Metadata VDEV impact is "not noticeable" / it "does not perform as expected"

EasyRhino · August 20, 2024, 9:37pm

So there are a few reasons why having the special vdev isn’t going to show a difference.

First, the job of the special vdev is to store metadata (file and directory info) and maybe small files, depending on config. How did you test it? By copying a single large zip file. How much metadata needs to be updated by that? One files worth. Basically nothing.

Conversely, I’m hosting storj nodes on my system. We are talking about like 30 million tiny files on a single hard drive and lots of operations that need to traverse every file for statistics. It’s miserably slow. Having a special vdev, or just an L2ARC cache, helps a lot.

Depending on your workload, if you’re storing large files, a special vdev won’t really help you. Lot’s of tiny files? sure it will help. But, as noted, it introduces another point of failure, now if EITHER drive fails then it will take out your node.

Also benchmarking with ZFS, and doubly a network share, just isn’t going to work right with crystal diskmark because the data will get cached in RAM and report crazy high numbers.

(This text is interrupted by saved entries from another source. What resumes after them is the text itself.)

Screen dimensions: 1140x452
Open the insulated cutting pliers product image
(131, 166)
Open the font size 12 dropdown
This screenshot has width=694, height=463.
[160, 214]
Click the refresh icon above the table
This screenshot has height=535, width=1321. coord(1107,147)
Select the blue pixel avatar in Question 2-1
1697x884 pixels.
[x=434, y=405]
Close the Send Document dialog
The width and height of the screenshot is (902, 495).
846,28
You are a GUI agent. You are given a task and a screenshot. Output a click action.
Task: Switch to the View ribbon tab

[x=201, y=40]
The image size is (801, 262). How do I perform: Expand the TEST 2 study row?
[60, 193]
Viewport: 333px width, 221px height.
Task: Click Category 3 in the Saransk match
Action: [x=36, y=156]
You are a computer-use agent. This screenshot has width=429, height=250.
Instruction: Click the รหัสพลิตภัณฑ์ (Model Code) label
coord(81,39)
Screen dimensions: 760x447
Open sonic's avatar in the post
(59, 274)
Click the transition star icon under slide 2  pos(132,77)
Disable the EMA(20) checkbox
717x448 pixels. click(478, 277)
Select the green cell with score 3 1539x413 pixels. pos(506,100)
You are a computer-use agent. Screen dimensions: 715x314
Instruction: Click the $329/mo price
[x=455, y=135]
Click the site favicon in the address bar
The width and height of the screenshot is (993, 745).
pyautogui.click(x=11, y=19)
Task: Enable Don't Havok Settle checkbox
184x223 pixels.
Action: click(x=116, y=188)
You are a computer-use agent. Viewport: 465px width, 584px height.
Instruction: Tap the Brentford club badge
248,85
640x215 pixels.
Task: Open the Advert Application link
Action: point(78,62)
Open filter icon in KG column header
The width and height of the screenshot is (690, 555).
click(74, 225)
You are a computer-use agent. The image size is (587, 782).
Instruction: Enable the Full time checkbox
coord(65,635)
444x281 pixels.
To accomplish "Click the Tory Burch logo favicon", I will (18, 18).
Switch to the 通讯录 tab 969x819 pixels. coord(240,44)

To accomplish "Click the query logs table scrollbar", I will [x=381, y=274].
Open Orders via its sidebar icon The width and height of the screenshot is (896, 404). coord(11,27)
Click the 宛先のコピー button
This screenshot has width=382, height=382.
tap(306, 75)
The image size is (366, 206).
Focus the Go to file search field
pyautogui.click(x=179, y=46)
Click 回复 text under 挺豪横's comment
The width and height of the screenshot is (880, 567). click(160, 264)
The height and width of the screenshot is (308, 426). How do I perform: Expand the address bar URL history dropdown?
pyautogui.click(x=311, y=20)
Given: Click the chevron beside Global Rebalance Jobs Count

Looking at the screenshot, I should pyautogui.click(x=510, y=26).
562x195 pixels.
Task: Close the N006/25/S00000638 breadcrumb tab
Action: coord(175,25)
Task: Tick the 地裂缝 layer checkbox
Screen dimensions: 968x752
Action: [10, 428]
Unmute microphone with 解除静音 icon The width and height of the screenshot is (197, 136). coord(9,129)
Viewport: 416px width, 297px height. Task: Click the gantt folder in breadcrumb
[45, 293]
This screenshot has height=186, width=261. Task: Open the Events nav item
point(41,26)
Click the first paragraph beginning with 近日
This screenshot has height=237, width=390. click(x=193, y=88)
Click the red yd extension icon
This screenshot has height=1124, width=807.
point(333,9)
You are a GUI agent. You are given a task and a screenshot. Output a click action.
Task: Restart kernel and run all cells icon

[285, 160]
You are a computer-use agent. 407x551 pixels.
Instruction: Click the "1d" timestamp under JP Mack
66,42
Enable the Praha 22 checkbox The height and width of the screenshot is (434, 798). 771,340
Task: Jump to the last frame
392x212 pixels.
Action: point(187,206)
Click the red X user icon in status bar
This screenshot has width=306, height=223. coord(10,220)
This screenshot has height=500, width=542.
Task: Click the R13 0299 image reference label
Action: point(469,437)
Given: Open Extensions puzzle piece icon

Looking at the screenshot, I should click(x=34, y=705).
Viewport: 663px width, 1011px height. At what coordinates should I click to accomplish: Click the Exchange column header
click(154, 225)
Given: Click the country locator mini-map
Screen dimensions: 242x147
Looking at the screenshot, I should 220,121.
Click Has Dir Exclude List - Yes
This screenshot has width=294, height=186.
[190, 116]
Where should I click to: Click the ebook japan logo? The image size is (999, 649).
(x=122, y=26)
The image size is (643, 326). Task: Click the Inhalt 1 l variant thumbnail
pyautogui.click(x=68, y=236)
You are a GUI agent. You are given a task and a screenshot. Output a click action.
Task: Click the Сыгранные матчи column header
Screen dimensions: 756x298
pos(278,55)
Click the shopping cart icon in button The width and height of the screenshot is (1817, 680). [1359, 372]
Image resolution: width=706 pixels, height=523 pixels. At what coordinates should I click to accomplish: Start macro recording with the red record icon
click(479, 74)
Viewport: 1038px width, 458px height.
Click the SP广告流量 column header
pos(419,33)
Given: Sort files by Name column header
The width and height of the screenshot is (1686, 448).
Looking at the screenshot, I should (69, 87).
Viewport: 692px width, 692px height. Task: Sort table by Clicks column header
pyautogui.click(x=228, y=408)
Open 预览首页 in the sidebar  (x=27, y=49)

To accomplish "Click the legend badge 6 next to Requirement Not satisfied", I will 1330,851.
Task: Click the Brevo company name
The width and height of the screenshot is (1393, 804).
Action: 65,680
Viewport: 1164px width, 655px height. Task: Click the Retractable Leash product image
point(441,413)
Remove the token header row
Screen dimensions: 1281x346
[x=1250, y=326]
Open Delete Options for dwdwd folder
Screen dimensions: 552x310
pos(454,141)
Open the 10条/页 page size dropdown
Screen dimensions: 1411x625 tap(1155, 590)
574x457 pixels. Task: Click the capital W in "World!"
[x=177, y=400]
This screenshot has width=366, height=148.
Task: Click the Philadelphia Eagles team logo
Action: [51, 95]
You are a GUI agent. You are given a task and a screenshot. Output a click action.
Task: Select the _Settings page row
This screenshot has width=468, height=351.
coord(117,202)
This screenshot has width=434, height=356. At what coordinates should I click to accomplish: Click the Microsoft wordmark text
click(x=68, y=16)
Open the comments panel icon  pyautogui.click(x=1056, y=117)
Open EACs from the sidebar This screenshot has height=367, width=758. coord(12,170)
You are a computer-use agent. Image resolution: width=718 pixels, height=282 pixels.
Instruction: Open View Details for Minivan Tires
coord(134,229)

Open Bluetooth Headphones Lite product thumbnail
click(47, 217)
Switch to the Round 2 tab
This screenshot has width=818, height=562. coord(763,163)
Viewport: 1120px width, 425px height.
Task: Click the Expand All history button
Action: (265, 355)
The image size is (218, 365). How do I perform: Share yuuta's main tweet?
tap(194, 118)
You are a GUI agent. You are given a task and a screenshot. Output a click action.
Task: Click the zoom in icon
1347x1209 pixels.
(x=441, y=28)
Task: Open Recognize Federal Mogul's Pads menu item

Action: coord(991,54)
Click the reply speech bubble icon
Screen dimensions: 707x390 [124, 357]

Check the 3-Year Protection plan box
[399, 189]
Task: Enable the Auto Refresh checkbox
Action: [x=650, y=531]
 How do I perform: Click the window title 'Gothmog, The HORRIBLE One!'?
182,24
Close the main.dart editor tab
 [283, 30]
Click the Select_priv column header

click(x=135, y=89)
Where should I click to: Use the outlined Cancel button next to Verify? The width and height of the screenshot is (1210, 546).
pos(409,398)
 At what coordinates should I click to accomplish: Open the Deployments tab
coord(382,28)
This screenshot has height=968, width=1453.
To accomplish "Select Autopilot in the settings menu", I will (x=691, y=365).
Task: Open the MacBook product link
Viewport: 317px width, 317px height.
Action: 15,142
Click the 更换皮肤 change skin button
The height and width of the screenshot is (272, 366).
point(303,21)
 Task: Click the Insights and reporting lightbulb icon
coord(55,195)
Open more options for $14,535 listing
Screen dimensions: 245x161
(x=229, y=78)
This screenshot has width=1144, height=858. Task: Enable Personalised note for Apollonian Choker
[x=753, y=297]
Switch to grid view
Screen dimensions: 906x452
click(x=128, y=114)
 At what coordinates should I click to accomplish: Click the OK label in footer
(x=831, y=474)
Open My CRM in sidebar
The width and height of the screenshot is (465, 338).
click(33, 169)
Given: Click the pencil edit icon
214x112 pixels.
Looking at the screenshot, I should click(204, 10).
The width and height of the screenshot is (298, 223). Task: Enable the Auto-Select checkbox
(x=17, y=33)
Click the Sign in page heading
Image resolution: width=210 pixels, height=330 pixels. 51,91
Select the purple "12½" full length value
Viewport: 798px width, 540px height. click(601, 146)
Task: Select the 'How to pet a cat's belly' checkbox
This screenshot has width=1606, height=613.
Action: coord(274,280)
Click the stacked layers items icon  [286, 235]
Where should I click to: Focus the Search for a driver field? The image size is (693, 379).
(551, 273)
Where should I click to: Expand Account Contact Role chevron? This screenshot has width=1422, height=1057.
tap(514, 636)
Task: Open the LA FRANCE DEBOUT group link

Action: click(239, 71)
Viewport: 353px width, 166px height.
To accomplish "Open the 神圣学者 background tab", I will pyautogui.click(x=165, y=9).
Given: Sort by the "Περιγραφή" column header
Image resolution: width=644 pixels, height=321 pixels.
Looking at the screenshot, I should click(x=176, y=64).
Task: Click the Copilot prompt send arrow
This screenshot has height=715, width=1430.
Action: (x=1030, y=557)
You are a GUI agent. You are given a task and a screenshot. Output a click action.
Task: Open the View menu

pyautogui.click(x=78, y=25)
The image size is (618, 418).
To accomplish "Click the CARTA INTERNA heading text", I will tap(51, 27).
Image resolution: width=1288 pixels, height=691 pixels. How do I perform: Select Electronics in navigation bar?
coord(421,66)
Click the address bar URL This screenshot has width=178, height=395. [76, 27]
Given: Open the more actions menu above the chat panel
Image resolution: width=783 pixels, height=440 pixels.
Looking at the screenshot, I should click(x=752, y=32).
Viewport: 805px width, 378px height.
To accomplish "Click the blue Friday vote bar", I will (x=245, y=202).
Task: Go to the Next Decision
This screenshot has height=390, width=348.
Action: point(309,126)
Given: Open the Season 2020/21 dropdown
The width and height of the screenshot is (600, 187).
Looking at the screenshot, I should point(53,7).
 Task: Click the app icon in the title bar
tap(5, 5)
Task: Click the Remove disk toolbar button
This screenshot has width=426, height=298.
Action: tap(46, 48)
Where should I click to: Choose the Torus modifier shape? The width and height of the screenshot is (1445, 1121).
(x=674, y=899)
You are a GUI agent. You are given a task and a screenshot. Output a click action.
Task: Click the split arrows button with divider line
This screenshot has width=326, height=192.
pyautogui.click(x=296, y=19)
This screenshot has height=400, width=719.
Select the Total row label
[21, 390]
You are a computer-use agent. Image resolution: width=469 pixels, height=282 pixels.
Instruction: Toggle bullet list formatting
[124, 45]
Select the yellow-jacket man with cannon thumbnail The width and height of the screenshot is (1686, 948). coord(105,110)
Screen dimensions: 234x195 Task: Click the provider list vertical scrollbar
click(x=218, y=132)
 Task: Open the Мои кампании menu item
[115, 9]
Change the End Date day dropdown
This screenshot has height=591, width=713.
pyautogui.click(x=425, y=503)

TLDR: maybe you don’t need a special vdev at all.

Protopia · August 21, 2024, 8:48am

@EasyRhino What a great explanation and example of the special circumstances that can justify a special vDev.

louis · August 21, 2024, 3:15pm

If you read the begin of this treat you see that my conclusion is that I did test using a folder with small files. And also my conclusion that Crystal DiskMark does really give a wrong impression (In fact I will never use that program again, since I saw its outcome vs reality).

But next to the L2ARC cache, I think one of the reasons for my disappoint is … Windows. Given the windows small file performance (even when using NVME-SSD’s) seems to be terrible, the tests I did are seriously affected by windows limitation.

What ever given the limited benefit, I did decide to replace the NVME-Metadata Dev with a SATA-SSD. Because:

by only replacing the NVME SSD by a SATA-SSD I can leave the dataset as it is
and I still have the limited advantage of the VDEV
and I can populate the freed NVME-slot with a bigger NVME-SSD for aditional fast storage

Davvo · August 21, 2024, 3:18pm

Welcome to the club

Protopia · August 21, 2024, 3:38pm

Windows may create performance bottlenecks but that does NOT mean that a metadata vDev is giving you any real benefits whilst adding some very real risks.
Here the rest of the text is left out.